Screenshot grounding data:
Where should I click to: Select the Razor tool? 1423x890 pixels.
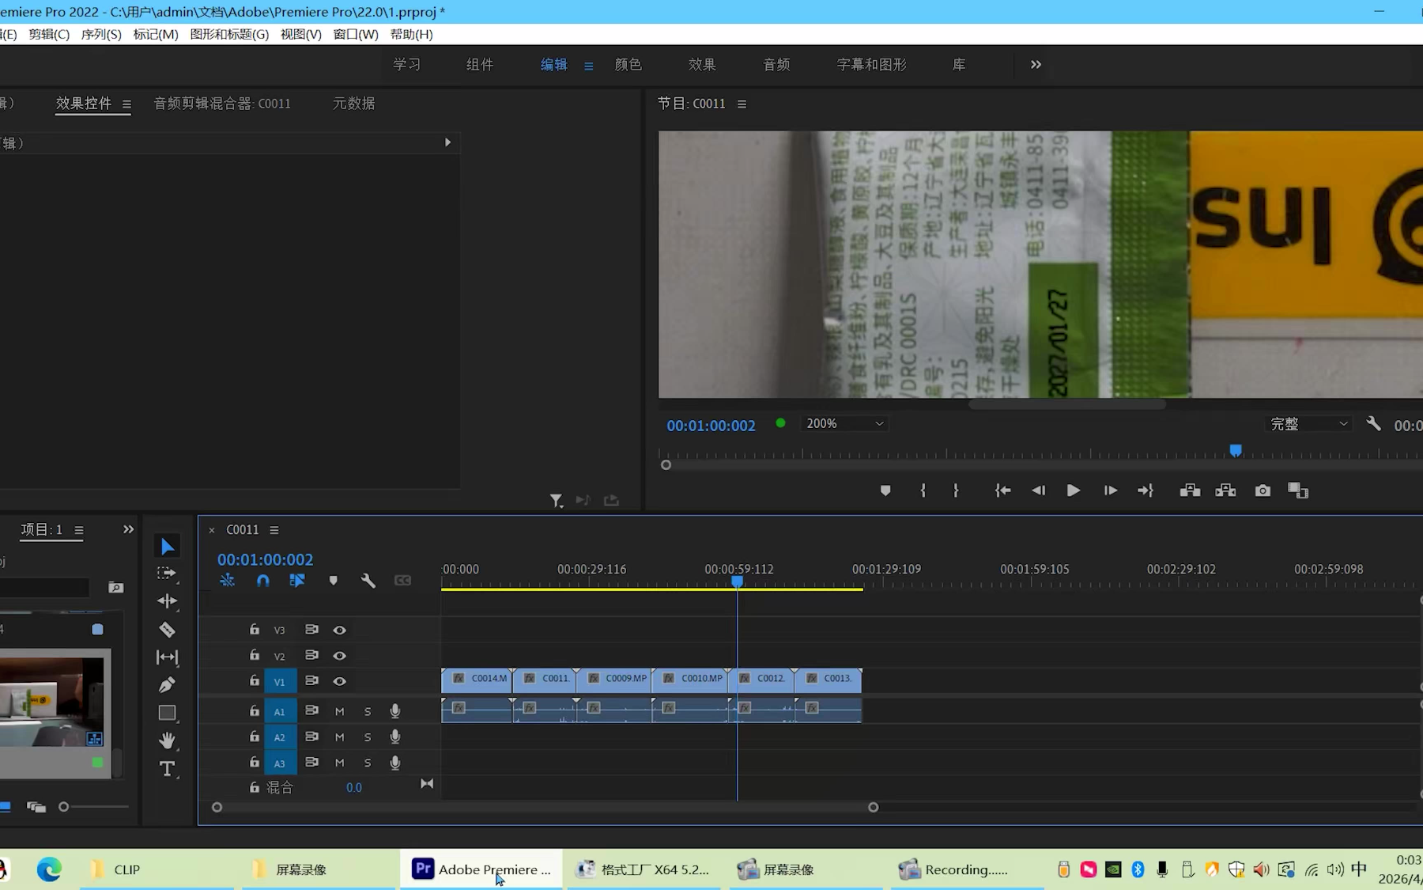pos(167,630)
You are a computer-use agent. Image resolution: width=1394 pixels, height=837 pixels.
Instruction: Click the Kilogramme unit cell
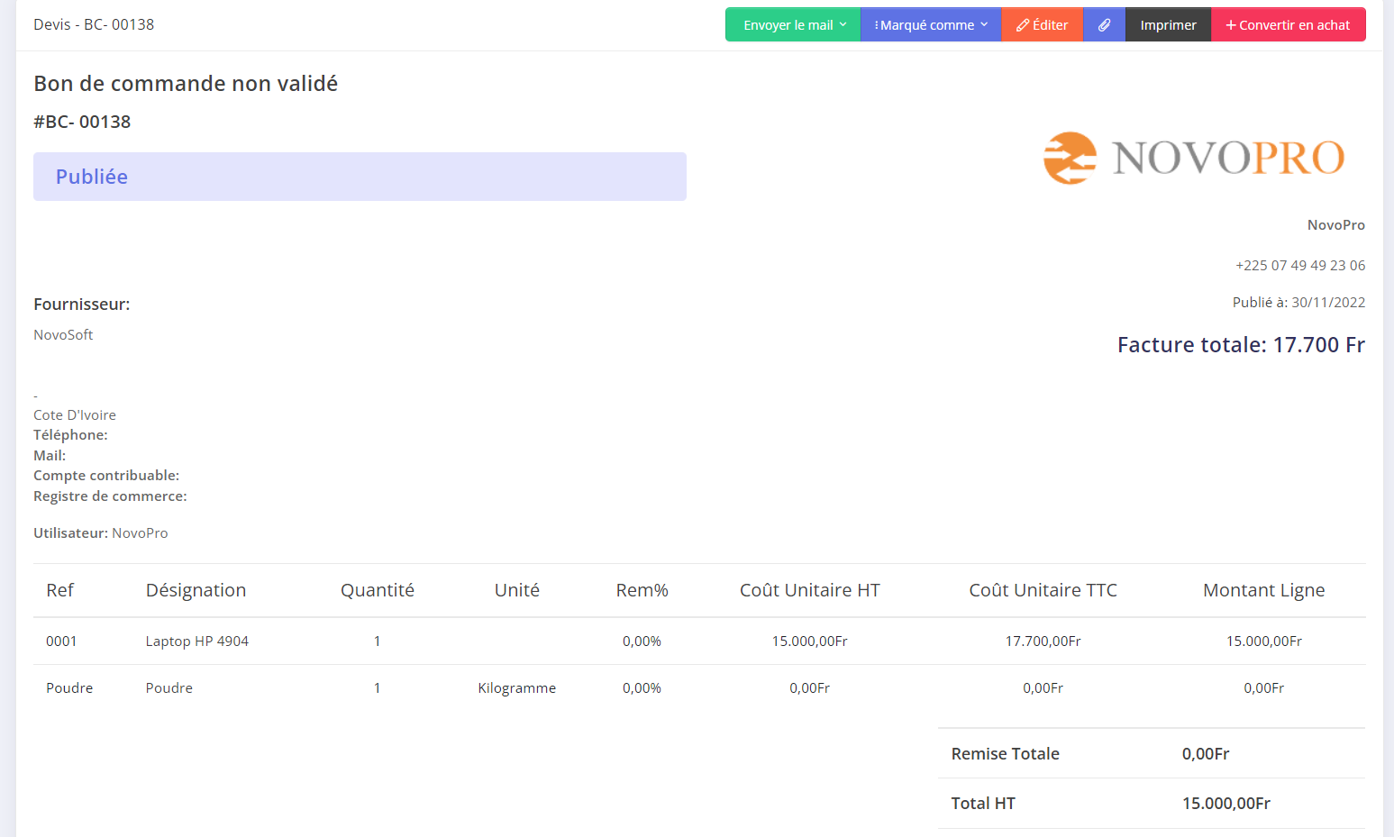(x=516, y=688)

- EXERCISE OBJECTIVE: I'd like the entries above repeated exactly, but without any of their pictures.

- WRITTEN RESPONSE:
Where should I click to: Select the Razor tool? 1423x890 pixels.
pos(167,630)
You are a computer-use agent. Image resolution: width=1394 pixels, height=837 pixels.
Instruction: Click the Kilogramme unit cell
(x=516, y=688)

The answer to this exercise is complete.